(Collection entries)
══════════
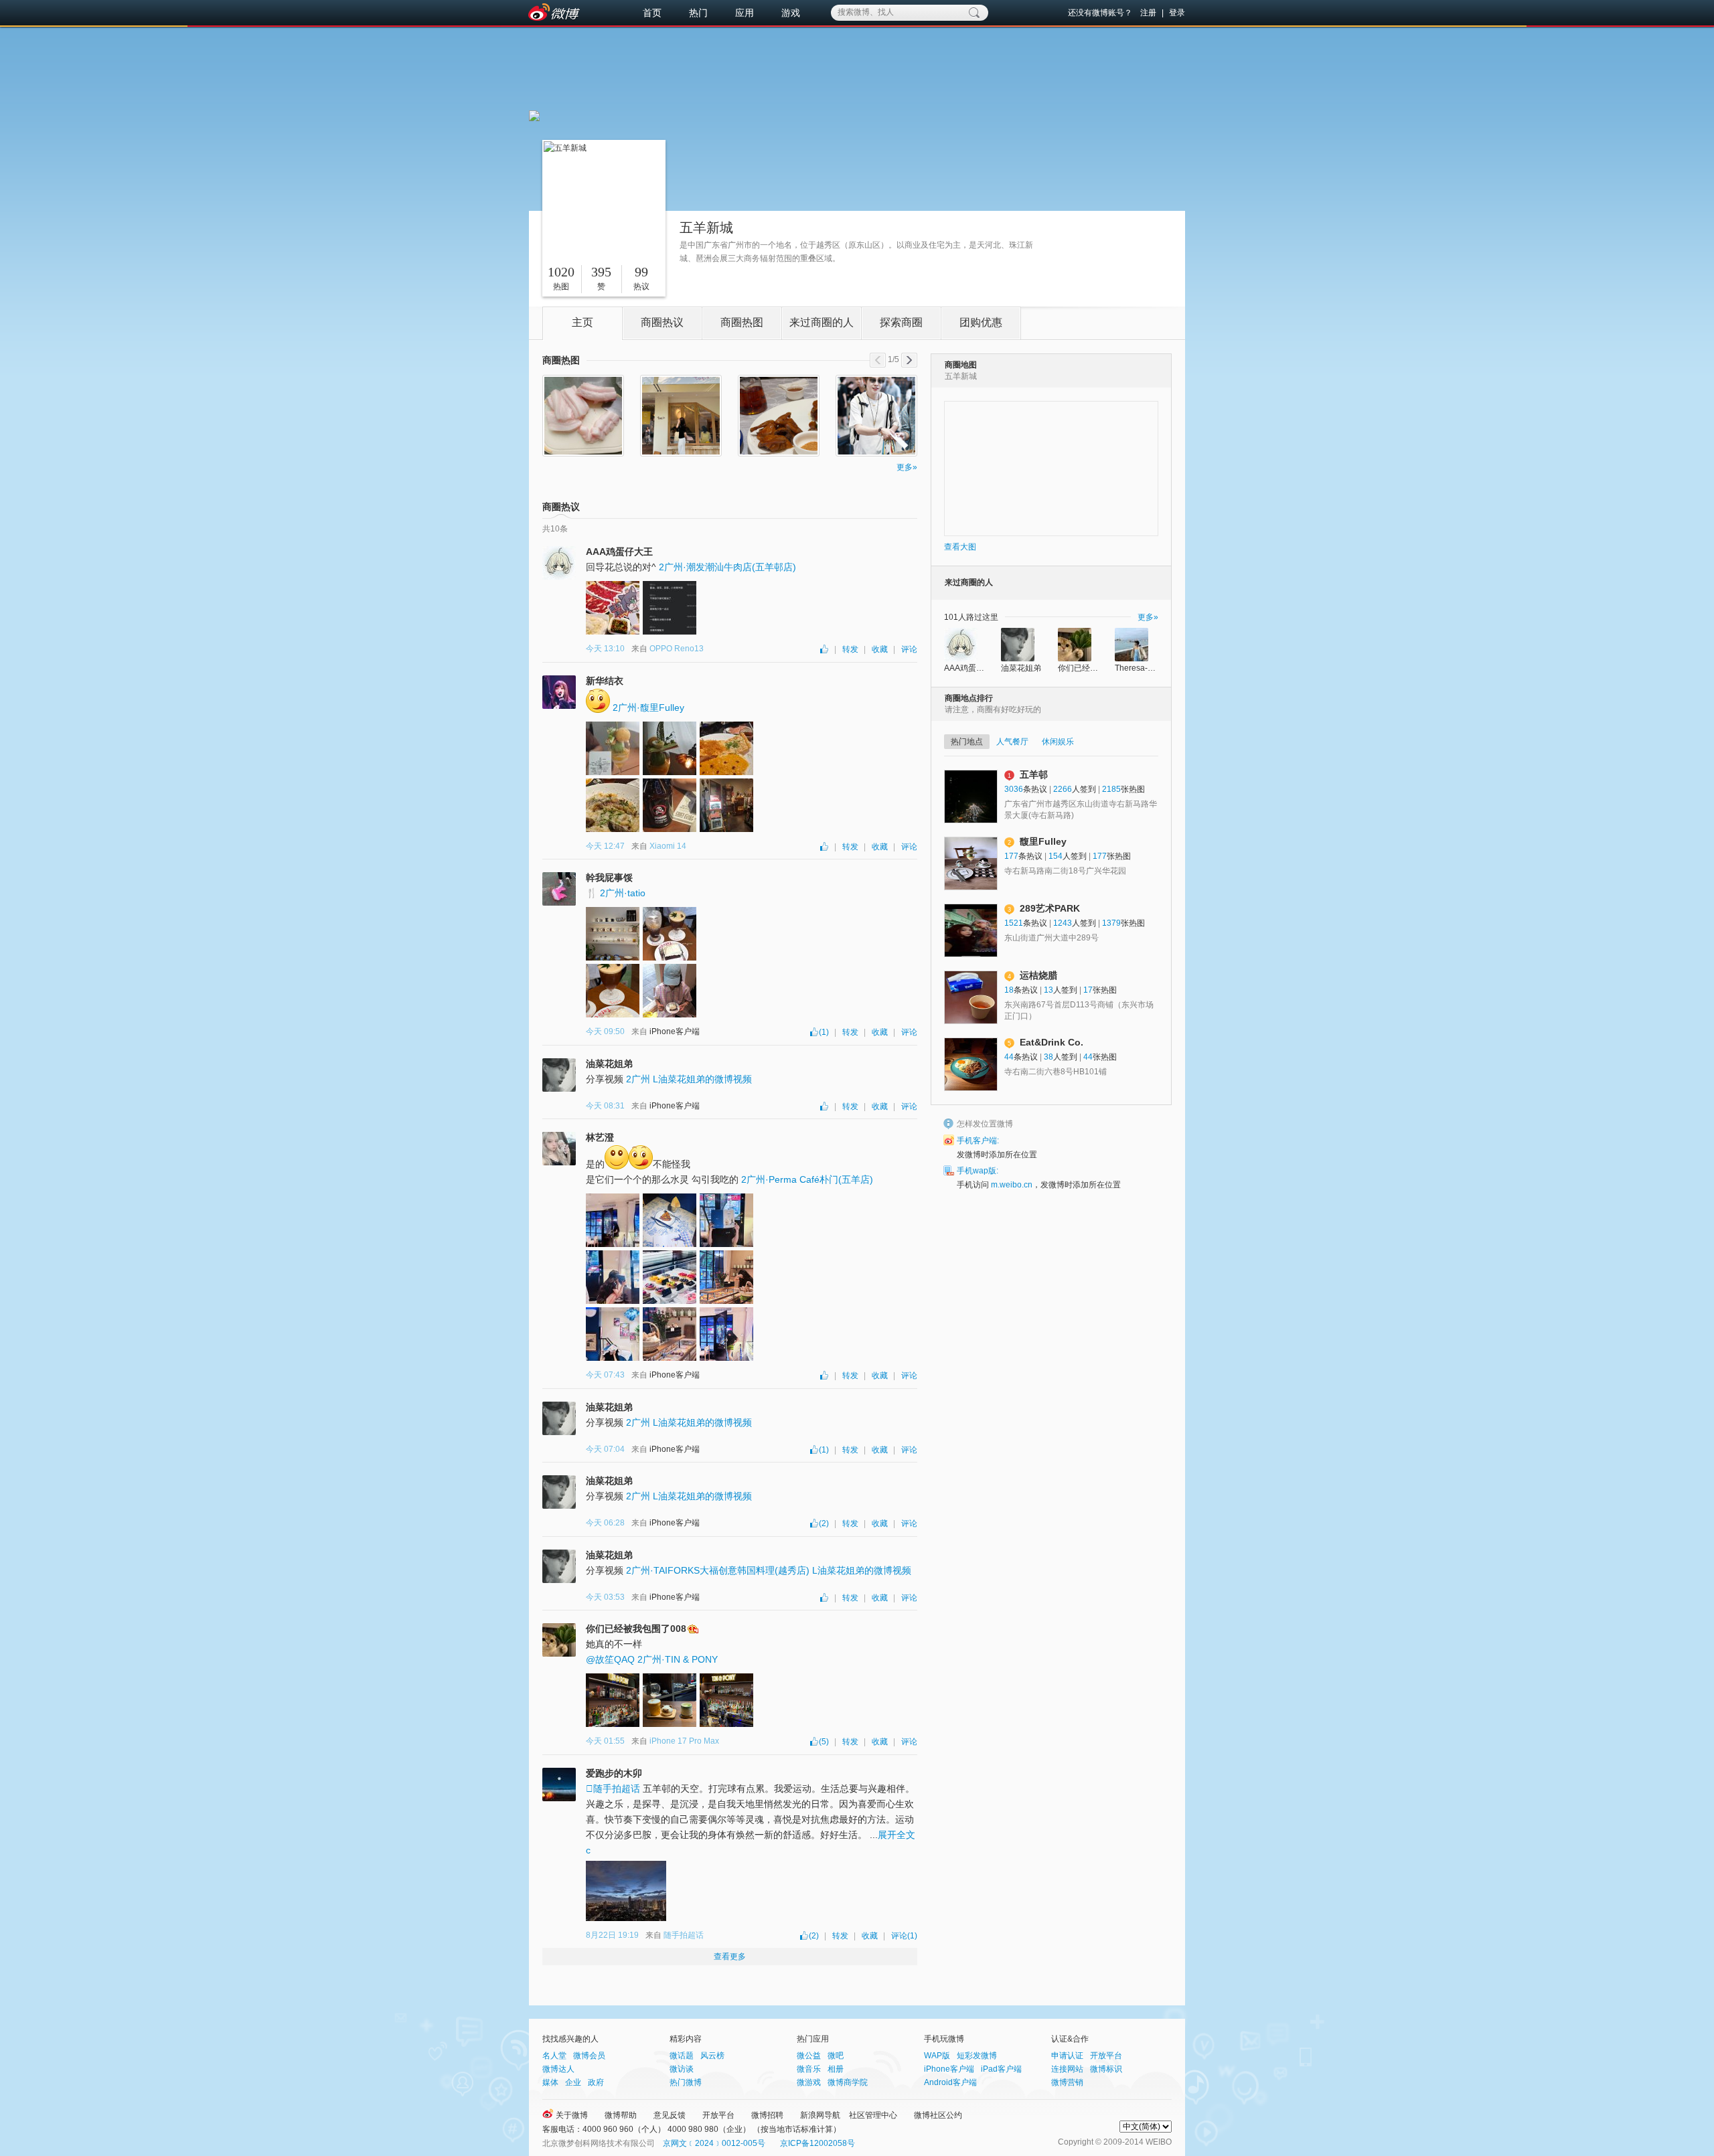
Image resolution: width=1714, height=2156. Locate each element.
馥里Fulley (1043, 841)
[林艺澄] (559, 1148)
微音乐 (809, 2069)
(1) (824, 1032)
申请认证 (1067, 2055)
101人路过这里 (971, 617)
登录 (1177, 12)
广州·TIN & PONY (677, 1659)
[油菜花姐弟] (559, 1075)
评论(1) (904, 1935)
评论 (909, 649)
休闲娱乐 (1058, 741)
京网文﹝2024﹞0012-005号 (714, 2143)
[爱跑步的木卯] (559, 1784)
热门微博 (686, 2082)
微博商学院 (848, 2082)
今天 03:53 (605, 1597)
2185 (1111, 789)
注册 (1148, 12)
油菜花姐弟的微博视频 (702, 1079)
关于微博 (572, 2115)
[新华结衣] (559, 692)
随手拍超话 (613, 1788)
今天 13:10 (605, 648)
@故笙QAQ (610, 1659)
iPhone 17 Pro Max (684, 1741)
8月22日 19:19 (612, 1935)
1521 (1013, 923)
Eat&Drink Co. (1051, 1042)
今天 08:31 (605, 1105)
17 (1088, 990)
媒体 (550, 2082)
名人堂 (554, 2055)
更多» (907, 467)
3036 (1013, 789)
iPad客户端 (1001, 2069)
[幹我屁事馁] (559, 889)
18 (1009, 990)
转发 (850, 649)
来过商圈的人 (821, 322)
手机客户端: (978, 1140)
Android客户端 (950, 2082)
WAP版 (937, 2055)
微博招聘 (767, 2115)
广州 (638, 1079)
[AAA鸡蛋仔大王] (559, 563)
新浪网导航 (820, 2115)
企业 (573, 2082)
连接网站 (1067, 2069)
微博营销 (1067, 2082)
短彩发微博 (977, 2055)
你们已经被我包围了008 (636, 1628)
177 (1011, 856)
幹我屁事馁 (609, 877)
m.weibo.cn (1011, 1184)
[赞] (824, 649)
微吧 (836, 2055)
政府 (596, 2082)
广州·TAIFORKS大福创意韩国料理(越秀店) (717, 1570)
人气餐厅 (1012, 741)
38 (1048, 1057)
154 (1055, 856)
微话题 (682, 2055)
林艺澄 (600, 1137)
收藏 (880, 649)
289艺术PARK (1050, 908)
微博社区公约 (938, 2115)
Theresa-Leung (1143, 668)
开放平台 (1106, 2055)
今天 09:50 (605, 1031)
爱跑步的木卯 (614, 1773)
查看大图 (960, 547)
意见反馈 (669, 2115)
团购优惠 (980, 322)
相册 (836, 2069)
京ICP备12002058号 (817, 2143)
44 (1009, 1057)
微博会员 (589, 2055)
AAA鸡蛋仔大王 (619, 551)
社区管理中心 (873, 2115)
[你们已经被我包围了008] (559, 1640)
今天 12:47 (605, 846)
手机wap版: (977, 1170)
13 (1048, 990)
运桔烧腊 (1038, 975)
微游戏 (809, 2082)
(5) (824, 1741)
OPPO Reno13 (676, 648)
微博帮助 (621, 2115)
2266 (1062, 789)
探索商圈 (901, 322)
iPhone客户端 (949, 2069)
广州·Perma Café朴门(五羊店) (807, 1179)
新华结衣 (604, 680)
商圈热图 (741, 322)
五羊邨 (1034, 774)
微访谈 (682, 2069)
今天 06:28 (605, 1522)
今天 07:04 (605, 1449)
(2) (824, 1523)
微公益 (809, 2055)
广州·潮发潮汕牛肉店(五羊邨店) (727, 567)
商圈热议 (662, 322)
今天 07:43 (605, 1375)
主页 (582, 322)
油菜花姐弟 (609, 1063)
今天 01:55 (605, 1741)
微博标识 (1106, 2069)
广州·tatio (622, 893)
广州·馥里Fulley (648, 707)
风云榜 (712, 2055)
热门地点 (967, 741)
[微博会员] (692, 1629)
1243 (1062, 923)
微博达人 (558, 2069)
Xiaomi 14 (667, 846)
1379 (1111, 923)
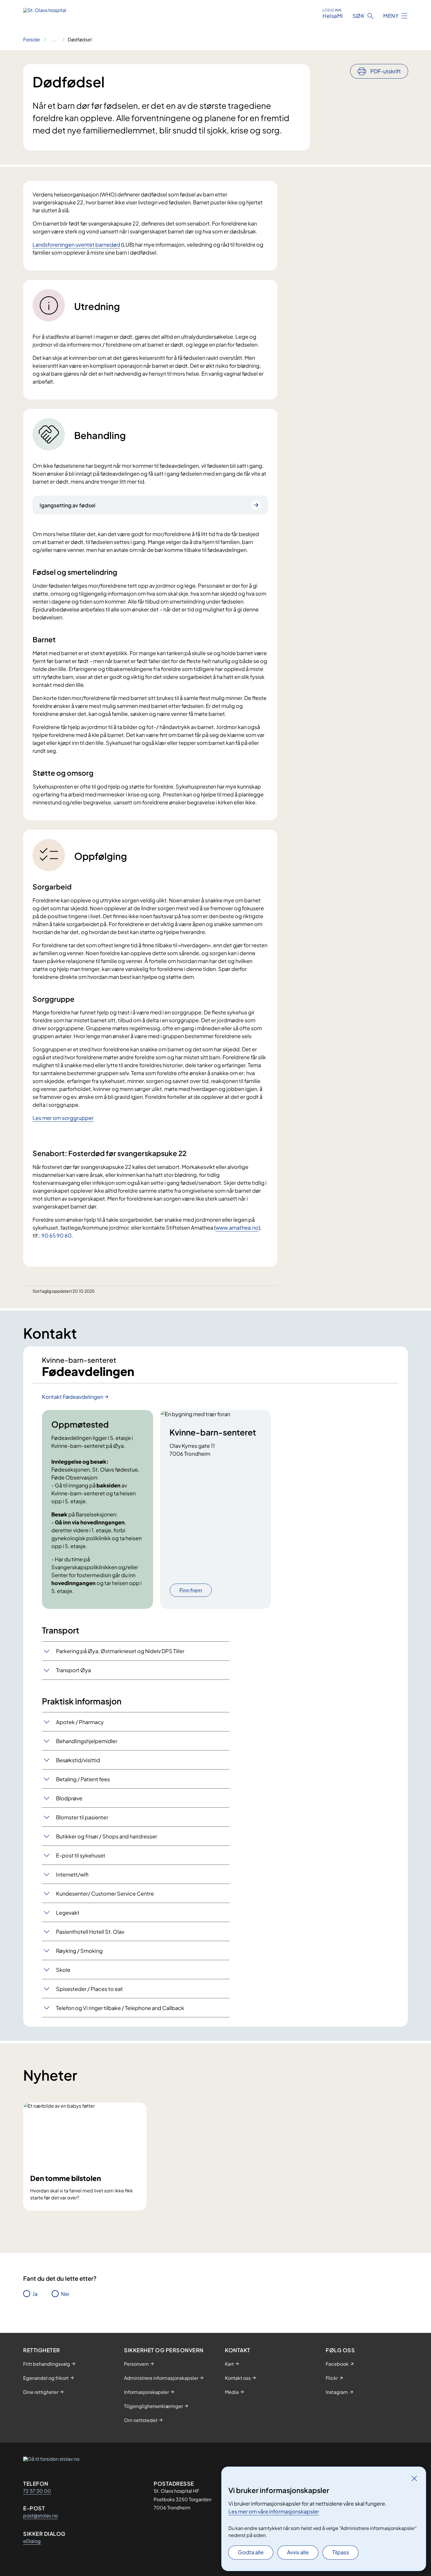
══════════
#### Task directions
Where the line containing "爱跑步的木卯 (614, 1773)" appears in the records above, begin copying and continue exactly through the last line, with nothing else; omit every picture.

#### Output for this task
爱跑步的木卯 (614, 1773)
查看大图 (960, 547)
意见反馈 (669, 2115)
团购优惠 (980, 322)
相册 (836, 2069)
京ICP备12002058号 (817, 2143)
44 (1009, 1057)
微博会员 (589, 2055)
AAA鸡蛋仔大王 (619, 551)
社区管理中心 (873, 2115)
[你们已经被我包围了008] (559, 1640)
今天 12:47 (605, 846)
手机wap版: (977, 1170)
13 (1048, 990)
运桔烧腊 (1038, 975)
微游戏 (809, 2082)
(5) (824, 1741)
OPPO Reno13 (676, 648)
微博帮助 (621, 2115)
2266 (1062, 789)
探索商圈 (901, 322)
iPhone客户端 (949, 2069)
广州·Perma Café朴门(五羊店) (807, 1179)
新华结衣 (604, 680)
商圈热图 (741, 322)
五羊邨 (1034, 774)
微访谈 (682, 2069)
今天 06:28 (605, 1522)
今天 07:04 (605, 1449)
(2) (824, 1523)
微公益 (809, 2055)
广州·潮发潮汕牛肉店(五羊邨店) (727, 567)
商圈热议 (662, 322)
今天 07:43 (605, 1375)
主页 (582, 322)
油菜花姐弟 (609, 1063)
今天 01:55 (605, 1741)
微博标识 (1106, 2069)
广州·tatio (622, 893)
广州·馥里Fulley (648, 707)
风云榜 (712, 2055)
热门地点 (967, 741)
[微博会员] (692, 1629)
1243 (1062, 923)
微博达人 (558, 2069)
Xiaomi 14 (667, 846)
1379 (1111, 923)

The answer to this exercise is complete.